### TEXT UNDER STUDY

[Start of section]

Op-ed: This is personal
I have been struggling to find what to say about the atrocity SCOTUS recently committed. To blithely strip the right to control our bodies for half of our population — it is beyond comprehension to me.
I am so angry and appalled! I have no adequate words to express my rage and grief, because I don’t think superlatives vile and bitter enough exist in the English language! So, I have decided to tell my own story, in the hope that someone will be heartened or rest better knowing that they are not alone.
Almost 14 years ago, I gave birth to my youngest child. I decided to have my tubes tied because the pregnancy had been very rough; the doctor warned that the next would likely be much more difficult, possibly life-threatening. So, the day my youngest was born, the doctor performed a tubal ligation and effectively sterilized me. No more kids!
Fast forward a few years, and one month, my period was late. I didn’t think too much of it; I’d been under some stress and I’d had my tubes tied. Surely I wasn’t pregnant! But a week later, I took a test, “just to make sure.” Imagine my surprise and dismay when it came back positive!

[End of section]

### Data items
[Start of section]

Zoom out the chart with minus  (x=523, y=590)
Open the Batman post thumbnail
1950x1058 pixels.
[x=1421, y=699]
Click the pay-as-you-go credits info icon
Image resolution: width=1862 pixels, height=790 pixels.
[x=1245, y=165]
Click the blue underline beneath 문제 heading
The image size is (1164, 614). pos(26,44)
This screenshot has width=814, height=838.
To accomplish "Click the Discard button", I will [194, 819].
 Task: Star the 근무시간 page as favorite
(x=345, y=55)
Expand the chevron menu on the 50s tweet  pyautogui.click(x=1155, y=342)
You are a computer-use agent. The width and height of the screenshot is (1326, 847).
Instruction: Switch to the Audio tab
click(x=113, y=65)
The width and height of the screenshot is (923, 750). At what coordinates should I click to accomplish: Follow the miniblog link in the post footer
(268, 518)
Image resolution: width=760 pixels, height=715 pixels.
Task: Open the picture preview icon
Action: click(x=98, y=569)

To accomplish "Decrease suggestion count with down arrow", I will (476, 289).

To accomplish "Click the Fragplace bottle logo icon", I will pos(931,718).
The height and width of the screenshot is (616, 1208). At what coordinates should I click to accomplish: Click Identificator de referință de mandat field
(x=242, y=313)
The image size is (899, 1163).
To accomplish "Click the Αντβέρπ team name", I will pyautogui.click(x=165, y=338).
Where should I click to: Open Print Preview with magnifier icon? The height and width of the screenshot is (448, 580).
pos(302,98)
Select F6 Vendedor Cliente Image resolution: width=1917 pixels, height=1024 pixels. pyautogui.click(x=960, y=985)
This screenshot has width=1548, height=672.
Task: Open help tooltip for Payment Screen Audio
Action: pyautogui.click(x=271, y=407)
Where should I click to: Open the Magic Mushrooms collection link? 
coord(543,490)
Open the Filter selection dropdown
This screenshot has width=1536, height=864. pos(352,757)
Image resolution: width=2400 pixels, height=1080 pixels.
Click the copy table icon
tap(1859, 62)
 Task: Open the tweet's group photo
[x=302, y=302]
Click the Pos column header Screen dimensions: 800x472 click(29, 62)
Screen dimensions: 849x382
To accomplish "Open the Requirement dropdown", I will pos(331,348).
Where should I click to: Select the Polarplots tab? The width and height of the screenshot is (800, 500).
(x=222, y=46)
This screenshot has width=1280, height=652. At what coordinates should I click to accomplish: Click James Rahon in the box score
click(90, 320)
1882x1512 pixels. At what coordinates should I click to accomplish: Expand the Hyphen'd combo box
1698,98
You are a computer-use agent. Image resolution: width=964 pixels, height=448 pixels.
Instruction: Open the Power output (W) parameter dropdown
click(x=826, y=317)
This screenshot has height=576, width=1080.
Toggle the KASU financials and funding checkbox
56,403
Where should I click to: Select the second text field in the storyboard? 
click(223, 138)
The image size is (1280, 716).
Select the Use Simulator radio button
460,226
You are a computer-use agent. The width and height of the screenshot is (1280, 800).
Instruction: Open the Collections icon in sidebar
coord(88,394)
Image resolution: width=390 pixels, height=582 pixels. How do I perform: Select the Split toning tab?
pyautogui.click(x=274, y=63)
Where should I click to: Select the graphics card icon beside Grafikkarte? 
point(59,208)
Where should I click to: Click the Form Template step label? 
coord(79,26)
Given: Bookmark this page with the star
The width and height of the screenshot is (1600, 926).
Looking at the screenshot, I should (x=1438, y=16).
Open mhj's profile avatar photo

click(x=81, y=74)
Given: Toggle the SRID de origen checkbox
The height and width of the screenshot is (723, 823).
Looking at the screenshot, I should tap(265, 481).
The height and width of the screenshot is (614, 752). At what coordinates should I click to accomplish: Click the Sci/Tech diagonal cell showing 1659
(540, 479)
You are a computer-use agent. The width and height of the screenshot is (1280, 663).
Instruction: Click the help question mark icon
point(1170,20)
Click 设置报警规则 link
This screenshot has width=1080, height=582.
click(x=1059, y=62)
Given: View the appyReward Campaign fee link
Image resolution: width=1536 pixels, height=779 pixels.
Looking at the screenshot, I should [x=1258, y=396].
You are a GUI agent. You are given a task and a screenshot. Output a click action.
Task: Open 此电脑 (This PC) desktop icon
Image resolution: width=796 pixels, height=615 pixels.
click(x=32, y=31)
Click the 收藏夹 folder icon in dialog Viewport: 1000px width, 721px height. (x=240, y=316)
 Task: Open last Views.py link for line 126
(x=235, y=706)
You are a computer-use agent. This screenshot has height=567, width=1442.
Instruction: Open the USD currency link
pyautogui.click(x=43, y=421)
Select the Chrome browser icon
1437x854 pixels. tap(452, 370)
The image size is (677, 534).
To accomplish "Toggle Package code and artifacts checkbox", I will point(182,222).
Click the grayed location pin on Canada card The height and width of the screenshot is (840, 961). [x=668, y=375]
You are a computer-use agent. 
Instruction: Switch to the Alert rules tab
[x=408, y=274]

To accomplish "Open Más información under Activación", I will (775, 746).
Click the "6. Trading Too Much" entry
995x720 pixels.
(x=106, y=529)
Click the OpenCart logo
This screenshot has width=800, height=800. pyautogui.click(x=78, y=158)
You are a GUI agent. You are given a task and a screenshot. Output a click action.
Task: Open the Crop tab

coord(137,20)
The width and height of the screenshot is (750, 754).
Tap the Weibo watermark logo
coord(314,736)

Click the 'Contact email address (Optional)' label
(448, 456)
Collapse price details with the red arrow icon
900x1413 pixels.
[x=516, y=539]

[End of section]

### ACTIVITY 1
Transcribe the portion of the op-ed that opens with the words containing "Op-ed: This is" and closes with "No more kids!".
### ACTIVITY 2
Please pick up the personal op-ed about the Supreme Court ruling right after its final sentence and keep the story going.
The rows are separate material from the op-ed.

### RESPONSE AREA 1
Op-ed: This is personal
I have been struggling to find what to say about the atrocity SCOTUS recently committed. To blithely strip the right to control our bodies for half of our population — it is beyond comprehension to me.
I am so angry and appalled! I have no adequate words to express my rage and grief, because I don’t think superlatives vile and bitter enough exist in the English language! So, I have decided to tell my own story, in the hope that someone will be heartened or rest better knowing that they are not alone.
Almost 14 years ago, I gave birth to my youngest child. I decided to have my tubes tied because the pregnancy had been very rough; the doctor warned that the next would likely be much more difficult, possibly life-threatening. So, the day my youngest was born, the doctor performed a tubal ligation and effectively sterilized me. No more kids!

### RESPONSE AREA 2
I cried. And I cried. And then I cried some more. I knew the pregnancy was unplanned; neither my husband nor I had planned on or desired any more children. I also knew, because I’d had my tubes tied, it might be an ectopic pregnancy (pregnancy that implants outside the uterus, usually in a Fallopian tube). If it was an ectopic pregnancy, it would have to be surgically aborted. If it wasn’t, I was facing one of the most painful choices of my life; but not really a choice at all, as I had two children at home who needed their mother, and another pregnancy for me would be dangerous and difficult.
As soon as I took the test, I made an appointment with an OB/GYN to assess the pregnancy and discuss my options. At the first appointment, they did an ultrasound and informed me that I wasn’t pregnant; they couldn’t find an embryo in my uterus, even with the most sensitive and invasive ultrasound equipment.
I’d been having some pain in my lower abdomen even before I took the test, but I’m prone to kidney stones, and even though the pain wasn’t quite the same or in exactly the same spot, I brushed it off as a stone moving around. However, with the new symptoms of a positive pregnancy test and empty uterus, I knew I was probably dealing with an ectopic pregnancy. I knew that the pregnancy was not viable (no pregnancy that implants outside the uterus is viable or can be made so through medical intervention). I knew it meant surgery, hopefully minimally invasive (it wasn’t), and an emotional and physical recovery period.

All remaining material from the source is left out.